> Exercise: Run through the records and, wherever a line holds the word "will", return that line.

┌────────

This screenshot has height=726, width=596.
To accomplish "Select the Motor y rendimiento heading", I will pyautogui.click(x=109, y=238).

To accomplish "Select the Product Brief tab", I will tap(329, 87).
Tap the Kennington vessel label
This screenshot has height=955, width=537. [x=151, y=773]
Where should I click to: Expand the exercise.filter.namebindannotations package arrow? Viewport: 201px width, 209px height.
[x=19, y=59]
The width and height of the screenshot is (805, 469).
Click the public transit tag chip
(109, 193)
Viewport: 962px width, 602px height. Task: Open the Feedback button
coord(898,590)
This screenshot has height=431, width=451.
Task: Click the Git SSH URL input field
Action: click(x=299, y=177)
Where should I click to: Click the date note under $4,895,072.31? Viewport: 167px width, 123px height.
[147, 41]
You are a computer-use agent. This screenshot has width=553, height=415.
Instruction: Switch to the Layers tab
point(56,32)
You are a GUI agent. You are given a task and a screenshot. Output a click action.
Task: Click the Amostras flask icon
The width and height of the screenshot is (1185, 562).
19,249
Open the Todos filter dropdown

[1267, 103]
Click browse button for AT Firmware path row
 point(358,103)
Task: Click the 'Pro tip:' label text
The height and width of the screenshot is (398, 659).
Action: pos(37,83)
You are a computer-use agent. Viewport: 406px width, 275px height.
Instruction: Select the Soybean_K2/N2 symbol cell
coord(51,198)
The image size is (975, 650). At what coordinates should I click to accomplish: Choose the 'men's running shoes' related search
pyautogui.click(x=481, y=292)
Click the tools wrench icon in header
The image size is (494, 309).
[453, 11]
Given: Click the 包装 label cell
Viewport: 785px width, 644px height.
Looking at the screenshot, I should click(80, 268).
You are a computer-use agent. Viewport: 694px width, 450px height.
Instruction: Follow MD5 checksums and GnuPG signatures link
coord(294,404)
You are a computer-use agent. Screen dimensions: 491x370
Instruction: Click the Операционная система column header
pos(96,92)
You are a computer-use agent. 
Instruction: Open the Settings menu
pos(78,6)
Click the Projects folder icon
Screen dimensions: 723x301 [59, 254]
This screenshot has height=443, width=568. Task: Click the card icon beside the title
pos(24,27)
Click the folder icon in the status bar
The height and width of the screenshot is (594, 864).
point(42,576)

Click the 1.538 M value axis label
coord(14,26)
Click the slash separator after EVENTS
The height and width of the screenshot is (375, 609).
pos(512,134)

└────────

> Solution to this task:
To accomplish "Select the Motor y rendimiento heading", I will pyautogui.click(x=109, y=238).
To accomplish "Select the Product Brief tab", I will tap(329, 87).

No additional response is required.